B.C. Health Minister Adrian Dix announced Wednesday the new centre will be located at 1107 Pandora Ave.
It’s the Island’s sixth UPCC. Others have been opened in James Bay, the North Quadra area in Saanich, Esquimalt, the West Shore and Nanaimo.
The Health Ministry says the new UPCC, once fully staffed, will provide ongoing care Monday to Friday from 8 a.m. to 8 p.m., and Saturdays from 8 a.m. to 2 p.m., along with urgent care from 8 a.m. to 8 p.m. seven days a week.
The UPCC will be the largest in the province in terms of physical footprint and include exam rooms, a procedure room, consult rooms, medication rooms, collaborative workspaces and medical office assistant work areas.
Urgent and primary care centres are one of the main components of the province’s efforts to address the ongoing doctor shortage, with 25 such centres opened since the first was established in the West Shore in 2018.
They offer care that’s needed within 12 to 24 hours, aim to connect patients with a primary care provider at the clinic or in the community, and provide a range of practitioners, including a mental-health and addictions component.
They aim to divert non-emergency cases from hospital emergency rooms.
Some doctors say the province should do more to support and expand family practices rather than pumping money into new urgent and primary care centres.
They question whether the UPCC model actually works to attach patients to family doctors, or just drains money and lures staff away from existing clinics.
“I’m very concerned at how many of these UPCCs are now opened in the Greater Victoria area and the negative effects they have on existing private practices and private walk-in clinics,” said Dr.

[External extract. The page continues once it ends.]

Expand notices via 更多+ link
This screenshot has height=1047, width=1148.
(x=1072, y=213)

Benjamin How of the Oak Bay Medical Clinic. “I’m concerned that these taxpayer-funded UPCCs are not forced to take on patients on a longitudinal basis but are only operating as walk-in clinics.”
How asked why the government can’t produce numbers for how many patients have been attached to doctors and nurse practitioners at each of the Island’s UPCCs since they first opened.

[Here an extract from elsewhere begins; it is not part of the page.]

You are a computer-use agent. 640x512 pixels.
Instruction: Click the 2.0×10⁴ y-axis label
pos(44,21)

As well, How said the province’s idea of attaching patients to “clinics” instead of specific physicians or nurse practitioners does not give patients the same quality and consistency of care.
“If a patient has a family doctor and establishes a relationship, they can follow you on a longitudinal basis better than if you are seeing multiple practitioners,” said How.
Dr. Layne Woodburn of the Gordon Head Treatment Centre, a private Saanich primary-care and walk-in clinic that’s on the verge of closing, calls UPCCs more political than practical, and more expensive than established private practices that just need more health-care professionals to share the work.
Dix said in a recent interview that the province’s approach has been successful at adding doctors and nurse practitioners and attaching patients to doctors, and the ministry is preparing data to show those results. “That’s something we’re going to be doing this fall so that people will be able to see and judge against that baseline.”
Some UPCCs on the Island and rest of the province are struggling to attract doctors and are not fully staffed. “It’s a challenge,” Dix conceded.
How maintains the UPCCs are competing with private family practices and walk-in clinics, so existing walk-in clinics can’t staff their practices.
He pointed to the planned closure of the Gordon Head clinic in August as an example of how a long-time existing primary clinic with established patients is folding.
Clinic doctors have said that if they had government support to add needed staff — a nurse or a mental health worker, social worker or physiotherapist, for instance — they could stay open and provide integrated care.